A l’occasion d’un point de presse tenu ce mercredi, 30 septembre 2020, l’UFDG a annoncé qu’elle n’acceptera aucun report de la présidentielle, prévue pour se tenir le 18 octobre prochain. Le principal parti d’opposition du pays prévient le pouvoir que s’il se hasarde à aller vers un glissement, le président Alpha Condé perdra automatiquement son titre de chef d’Etat, a constaté un reporter de Guineematin.com qui était sur place.
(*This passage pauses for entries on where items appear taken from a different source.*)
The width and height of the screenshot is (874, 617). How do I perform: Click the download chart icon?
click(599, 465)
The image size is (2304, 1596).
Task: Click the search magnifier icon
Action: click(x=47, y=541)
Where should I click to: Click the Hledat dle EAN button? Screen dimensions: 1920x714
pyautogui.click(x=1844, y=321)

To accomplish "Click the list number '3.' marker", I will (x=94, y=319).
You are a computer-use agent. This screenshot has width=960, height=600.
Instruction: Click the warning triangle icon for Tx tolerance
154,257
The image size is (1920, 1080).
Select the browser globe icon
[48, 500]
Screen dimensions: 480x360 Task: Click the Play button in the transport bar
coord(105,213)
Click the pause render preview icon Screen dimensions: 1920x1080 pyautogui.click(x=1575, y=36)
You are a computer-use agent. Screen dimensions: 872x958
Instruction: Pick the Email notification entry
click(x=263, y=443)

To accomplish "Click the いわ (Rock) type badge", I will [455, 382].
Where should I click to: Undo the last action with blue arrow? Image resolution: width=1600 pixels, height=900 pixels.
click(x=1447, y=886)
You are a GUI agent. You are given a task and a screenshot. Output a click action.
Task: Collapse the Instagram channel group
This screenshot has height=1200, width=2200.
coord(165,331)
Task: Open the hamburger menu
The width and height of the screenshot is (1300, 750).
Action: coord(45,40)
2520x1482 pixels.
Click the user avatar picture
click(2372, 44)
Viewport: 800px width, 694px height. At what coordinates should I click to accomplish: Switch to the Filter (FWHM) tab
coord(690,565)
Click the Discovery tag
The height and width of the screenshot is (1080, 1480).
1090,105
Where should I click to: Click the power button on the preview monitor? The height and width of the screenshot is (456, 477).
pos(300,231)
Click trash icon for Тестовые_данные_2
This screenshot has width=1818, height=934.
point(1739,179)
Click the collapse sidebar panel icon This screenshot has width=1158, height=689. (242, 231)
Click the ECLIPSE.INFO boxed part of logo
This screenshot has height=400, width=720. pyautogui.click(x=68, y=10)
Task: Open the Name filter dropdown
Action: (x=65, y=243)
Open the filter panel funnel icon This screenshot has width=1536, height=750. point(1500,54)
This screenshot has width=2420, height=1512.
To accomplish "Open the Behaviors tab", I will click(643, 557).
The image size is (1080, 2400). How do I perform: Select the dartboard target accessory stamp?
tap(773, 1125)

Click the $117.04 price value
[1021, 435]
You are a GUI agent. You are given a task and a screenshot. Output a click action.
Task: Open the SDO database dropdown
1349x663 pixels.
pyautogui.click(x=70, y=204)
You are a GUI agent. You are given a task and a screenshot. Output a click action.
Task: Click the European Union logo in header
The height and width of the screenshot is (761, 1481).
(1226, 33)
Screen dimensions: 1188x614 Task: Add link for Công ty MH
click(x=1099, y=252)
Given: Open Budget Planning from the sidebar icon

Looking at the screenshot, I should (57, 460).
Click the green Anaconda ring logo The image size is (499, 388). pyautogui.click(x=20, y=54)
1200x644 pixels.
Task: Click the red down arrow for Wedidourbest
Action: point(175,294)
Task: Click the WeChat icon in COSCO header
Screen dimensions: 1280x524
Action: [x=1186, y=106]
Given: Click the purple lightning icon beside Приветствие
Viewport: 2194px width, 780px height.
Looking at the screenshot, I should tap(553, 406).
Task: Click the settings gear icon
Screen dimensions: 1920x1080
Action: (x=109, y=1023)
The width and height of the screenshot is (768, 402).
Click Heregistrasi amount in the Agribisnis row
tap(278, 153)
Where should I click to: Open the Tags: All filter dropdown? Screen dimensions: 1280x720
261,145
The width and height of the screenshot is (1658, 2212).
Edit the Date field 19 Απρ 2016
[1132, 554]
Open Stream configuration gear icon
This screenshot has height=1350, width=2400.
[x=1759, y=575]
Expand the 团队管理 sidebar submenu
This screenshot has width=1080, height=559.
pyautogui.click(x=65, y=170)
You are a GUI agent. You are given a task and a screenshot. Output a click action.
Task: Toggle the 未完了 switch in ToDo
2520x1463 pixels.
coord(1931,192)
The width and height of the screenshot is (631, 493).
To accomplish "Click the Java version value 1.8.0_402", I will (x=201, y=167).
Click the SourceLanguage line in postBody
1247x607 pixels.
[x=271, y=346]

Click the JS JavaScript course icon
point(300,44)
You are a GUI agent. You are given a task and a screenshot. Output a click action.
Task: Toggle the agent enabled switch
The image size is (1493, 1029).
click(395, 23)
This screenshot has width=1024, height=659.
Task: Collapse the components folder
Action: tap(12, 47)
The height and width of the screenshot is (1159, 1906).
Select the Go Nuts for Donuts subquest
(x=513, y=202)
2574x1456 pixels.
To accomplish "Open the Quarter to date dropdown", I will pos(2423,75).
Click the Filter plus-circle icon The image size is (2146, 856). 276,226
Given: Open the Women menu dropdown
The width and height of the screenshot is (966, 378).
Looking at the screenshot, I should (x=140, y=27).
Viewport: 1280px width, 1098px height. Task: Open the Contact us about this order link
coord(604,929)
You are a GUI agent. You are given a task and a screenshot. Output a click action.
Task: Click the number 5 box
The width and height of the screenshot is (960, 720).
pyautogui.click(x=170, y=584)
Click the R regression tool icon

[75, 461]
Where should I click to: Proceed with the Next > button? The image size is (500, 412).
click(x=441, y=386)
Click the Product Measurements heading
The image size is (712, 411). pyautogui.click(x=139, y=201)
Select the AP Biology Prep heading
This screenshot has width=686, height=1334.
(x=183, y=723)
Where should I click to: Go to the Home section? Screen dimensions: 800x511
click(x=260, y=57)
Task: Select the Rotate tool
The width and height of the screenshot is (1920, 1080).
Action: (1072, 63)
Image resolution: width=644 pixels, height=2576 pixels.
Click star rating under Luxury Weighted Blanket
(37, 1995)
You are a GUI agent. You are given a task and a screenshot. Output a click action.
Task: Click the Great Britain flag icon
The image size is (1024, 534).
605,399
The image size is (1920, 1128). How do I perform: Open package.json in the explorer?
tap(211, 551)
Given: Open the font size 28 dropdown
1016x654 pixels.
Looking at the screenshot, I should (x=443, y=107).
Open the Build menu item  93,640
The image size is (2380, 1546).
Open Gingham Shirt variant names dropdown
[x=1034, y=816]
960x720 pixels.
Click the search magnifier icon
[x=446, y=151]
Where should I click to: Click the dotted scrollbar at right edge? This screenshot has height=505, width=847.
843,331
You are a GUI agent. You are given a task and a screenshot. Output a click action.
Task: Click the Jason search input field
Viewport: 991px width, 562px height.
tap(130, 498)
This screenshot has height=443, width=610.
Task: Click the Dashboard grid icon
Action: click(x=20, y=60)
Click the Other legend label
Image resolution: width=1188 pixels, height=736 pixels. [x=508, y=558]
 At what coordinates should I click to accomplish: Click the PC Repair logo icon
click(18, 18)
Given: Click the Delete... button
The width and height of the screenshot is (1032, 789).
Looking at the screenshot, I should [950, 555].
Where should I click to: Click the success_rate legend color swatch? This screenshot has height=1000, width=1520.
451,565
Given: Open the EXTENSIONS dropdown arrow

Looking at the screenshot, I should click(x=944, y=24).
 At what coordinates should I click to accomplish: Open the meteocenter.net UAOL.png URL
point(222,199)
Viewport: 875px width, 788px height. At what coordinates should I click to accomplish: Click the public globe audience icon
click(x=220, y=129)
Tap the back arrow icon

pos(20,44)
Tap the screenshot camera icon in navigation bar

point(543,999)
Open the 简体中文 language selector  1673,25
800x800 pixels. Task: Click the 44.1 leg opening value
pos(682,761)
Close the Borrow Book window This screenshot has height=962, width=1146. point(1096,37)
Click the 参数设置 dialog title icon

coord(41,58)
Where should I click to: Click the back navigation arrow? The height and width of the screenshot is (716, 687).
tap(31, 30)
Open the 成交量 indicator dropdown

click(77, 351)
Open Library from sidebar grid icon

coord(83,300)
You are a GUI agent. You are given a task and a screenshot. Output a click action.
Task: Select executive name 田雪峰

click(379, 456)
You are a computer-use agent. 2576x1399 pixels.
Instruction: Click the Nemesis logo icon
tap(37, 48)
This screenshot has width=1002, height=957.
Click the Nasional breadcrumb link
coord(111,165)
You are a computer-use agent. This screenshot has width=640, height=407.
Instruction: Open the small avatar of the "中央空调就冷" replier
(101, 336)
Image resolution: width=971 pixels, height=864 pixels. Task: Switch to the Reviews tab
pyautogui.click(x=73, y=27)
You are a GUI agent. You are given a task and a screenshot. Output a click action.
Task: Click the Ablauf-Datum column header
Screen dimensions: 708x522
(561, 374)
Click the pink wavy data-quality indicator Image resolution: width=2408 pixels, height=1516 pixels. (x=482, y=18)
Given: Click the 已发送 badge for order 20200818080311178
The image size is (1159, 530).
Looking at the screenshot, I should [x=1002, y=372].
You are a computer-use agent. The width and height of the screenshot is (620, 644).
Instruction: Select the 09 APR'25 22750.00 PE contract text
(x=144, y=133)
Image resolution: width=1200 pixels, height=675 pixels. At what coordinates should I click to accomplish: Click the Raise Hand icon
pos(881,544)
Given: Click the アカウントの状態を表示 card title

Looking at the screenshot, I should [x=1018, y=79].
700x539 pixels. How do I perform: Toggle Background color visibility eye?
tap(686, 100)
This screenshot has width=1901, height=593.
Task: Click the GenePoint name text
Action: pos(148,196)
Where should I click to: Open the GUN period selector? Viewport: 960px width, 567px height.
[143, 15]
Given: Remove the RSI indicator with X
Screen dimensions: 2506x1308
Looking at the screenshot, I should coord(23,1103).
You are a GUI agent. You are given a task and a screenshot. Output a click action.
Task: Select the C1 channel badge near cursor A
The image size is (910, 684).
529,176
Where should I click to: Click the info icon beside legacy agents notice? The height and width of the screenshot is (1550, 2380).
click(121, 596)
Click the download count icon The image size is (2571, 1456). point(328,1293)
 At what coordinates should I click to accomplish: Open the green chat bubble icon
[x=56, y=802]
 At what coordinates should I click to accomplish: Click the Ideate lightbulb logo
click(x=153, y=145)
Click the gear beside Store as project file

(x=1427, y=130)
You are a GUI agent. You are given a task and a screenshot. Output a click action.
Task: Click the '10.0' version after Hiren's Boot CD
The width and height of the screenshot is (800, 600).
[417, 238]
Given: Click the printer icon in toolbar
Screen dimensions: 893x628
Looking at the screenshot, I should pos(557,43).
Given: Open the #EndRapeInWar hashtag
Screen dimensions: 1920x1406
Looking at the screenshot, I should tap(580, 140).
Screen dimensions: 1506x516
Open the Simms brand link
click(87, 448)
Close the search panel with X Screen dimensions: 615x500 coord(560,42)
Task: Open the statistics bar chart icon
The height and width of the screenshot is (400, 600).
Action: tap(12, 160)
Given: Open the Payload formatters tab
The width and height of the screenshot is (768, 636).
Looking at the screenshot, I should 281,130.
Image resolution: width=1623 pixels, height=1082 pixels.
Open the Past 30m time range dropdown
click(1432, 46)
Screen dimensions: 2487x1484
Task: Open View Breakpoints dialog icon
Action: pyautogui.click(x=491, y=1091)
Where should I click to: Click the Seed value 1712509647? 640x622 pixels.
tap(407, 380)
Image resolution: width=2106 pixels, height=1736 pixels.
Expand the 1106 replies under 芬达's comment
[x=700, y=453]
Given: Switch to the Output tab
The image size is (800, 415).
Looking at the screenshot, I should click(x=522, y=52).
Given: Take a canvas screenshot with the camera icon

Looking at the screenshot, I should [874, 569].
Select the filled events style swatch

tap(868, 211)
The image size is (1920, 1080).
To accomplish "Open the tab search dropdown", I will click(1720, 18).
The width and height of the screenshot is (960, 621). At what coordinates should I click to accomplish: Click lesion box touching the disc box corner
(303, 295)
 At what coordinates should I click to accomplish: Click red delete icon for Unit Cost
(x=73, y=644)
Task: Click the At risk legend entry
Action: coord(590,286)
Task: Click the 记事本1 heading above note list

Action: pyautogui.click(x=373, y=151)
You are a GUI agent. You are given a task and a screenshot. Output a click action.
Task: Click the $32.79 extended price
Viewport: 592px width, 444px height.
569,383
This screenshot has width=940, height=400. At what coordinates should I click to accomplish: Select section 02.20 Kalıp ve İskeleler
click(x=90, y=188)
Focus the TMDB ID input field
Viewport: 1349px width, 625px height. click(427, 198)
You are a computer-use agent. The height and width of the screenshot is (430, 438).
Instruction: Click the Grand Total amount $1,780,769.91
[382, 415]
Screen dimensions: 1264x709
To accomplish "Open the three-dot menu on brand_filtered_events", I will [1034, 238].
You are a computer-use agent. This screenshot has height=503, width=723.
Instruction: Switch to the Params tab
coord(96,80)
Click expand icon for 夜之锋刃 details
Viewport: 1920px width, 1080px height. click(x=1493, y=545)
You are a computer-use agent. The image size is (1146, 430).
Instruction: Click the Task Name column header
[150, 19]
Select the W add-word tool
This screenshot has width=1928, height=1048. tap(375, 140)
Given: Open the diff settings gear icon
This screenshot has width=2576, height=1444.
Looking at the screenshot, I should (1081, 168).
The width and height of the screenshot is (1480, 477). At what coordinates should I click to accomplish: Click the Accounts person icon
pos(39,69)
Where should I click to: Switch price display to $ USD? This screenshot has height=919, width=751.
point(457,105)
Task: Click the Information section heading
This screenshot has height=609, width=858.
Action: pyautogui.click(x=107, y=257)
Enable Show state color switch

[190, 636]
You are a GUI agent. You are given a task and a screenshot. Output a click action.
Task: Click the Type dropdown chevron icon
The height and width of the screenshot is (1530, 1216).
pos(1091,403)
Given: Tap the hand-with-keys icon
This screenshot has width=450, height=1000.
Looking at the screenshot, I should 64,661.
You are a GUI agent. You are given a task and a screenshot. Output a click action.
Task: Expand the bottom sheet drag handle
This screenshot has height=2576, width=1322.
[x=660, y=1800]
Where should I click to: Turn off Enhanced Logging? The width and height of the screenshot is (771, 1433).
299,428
Plus de 10 jours après l’ouverture de la campagne électorale pour la présidentielle du 18 octobre, les discours deviennent de plus en plus caustiques, et la tension monte sur le terrain. Cette situation a déjà entraîné des violences en marge de la campagne électorale à Labé et Dalaba (Moyenne Guinée) et Faranah (Haute Guinée). En raison de l’atmosphère devenue très délétère ces derniers jours, certains observateurs commencent à se demander si la date du 18 octobre, prévue pour la tenue du scrutin, sera respectée. Mais au niveau de l’Union des Forces Démocratiques de Guinée (UFDG), cette question ne se pose pas.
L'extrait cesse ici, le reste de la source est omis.